First, log in to the server.
$ ssh tools-login.wmflabs.org $ become krinklebot
Then, inspect the logs. Were they recently modified?
krinklebot$ ls -l fileprotectionsync.* -rw-rw---- 1 tools.krinklebot tools.krinklebot 48719 Oct 14 22:52 fileprotectionsync.err -rw-rw---- 1 tools.krinklebot tools.krinklebot 82040 Oct 14 22:52 fileprotectionsync.out
If so, view the tail of the log files.
krinklebot$ tail fileprotectionsync.* ==> fileprotectionsync.err <== Updating page [[Commons:Auto-protected files/wikipedia/fr]] via API [Tue Oct 14 22:58:50 2014] there is a job named 'fileprotectionsync' already active [Tue Oct 14 22:58:52 2014] there is a job named 'fileprotectionsync' already active ==> fileprotectionsync.out <== http://en.wikipedia.org/w/api.php?action=query&prop=images&titles=Main+Page&imlimit=500&redirects&format=json http://en.wikipedia.org/w/api.php?action=query&prop=images&titles=Wikipedia%3AMain+Page%2FTomorrow&imlimit=500&redirects&format=json
If recent log entries contains only "job named .. already active", then this is a case of the grid getting stuck. We'll delete the continuous process from the grid, and create a new one.

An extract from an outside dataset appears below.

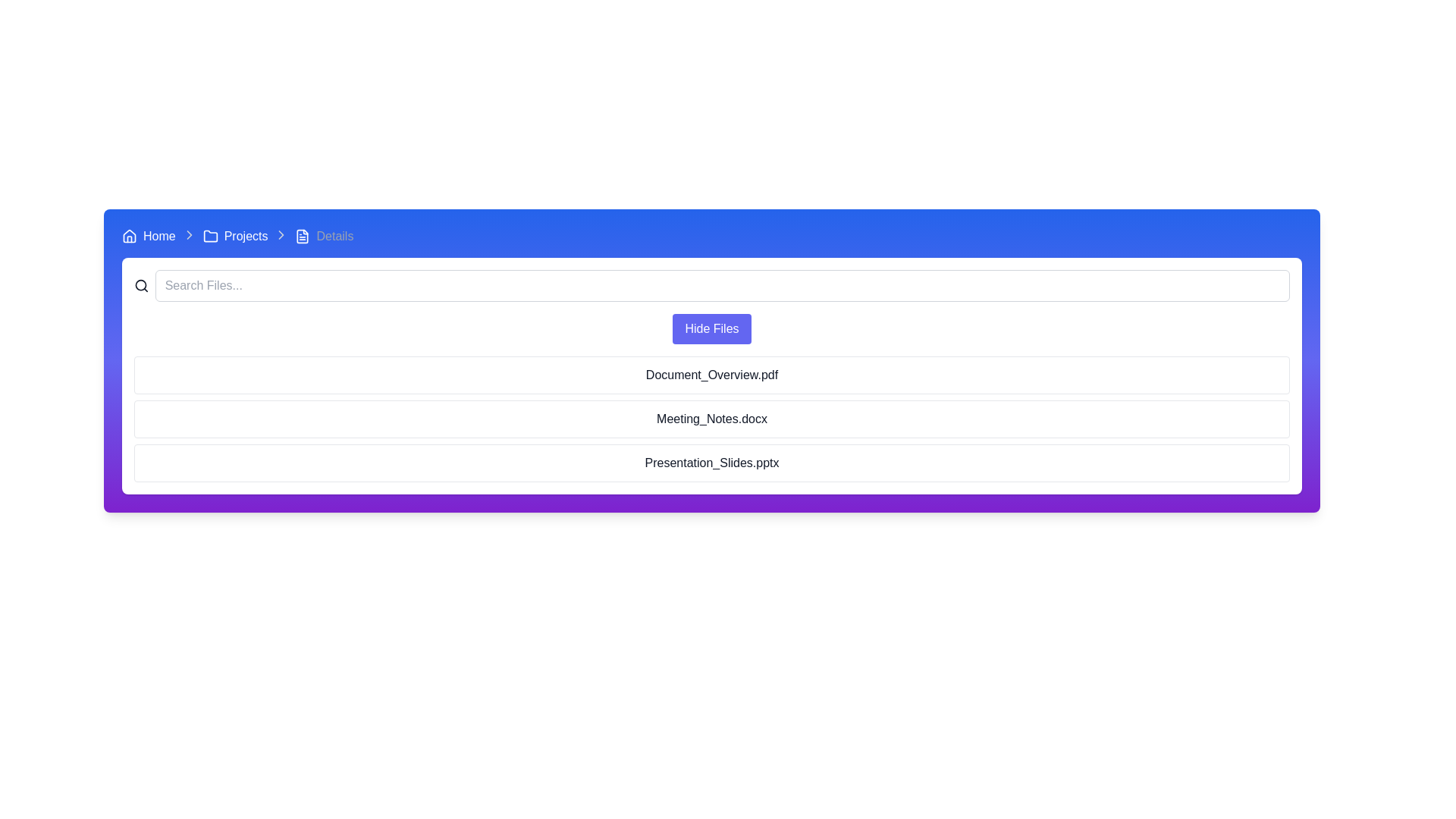  I want to click on the SVG-based icon representing the 'Details' section, located at the top-right of the navigation bar before the text 'Details', so click(303, 237).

$ qstat ------ 0.00000 fileprotec tools.krinkl ** 00/00/0000 00:00:00 ------ 0.00000 fileprotec tools.krinkl ** 00/00/0000 00:00:00
Run "jstop fileprotectionsync" as many times as there are entries for it. There should never be more than one entry given we use
jsub -once, but in practice it seems that whenever it gets stuck, there are also multiple instances (somehow).
$ jstop fileprotectionsync $ jstop fileprotectionsync
The bot should now automatically resume within 15minutes (per crontab schedule).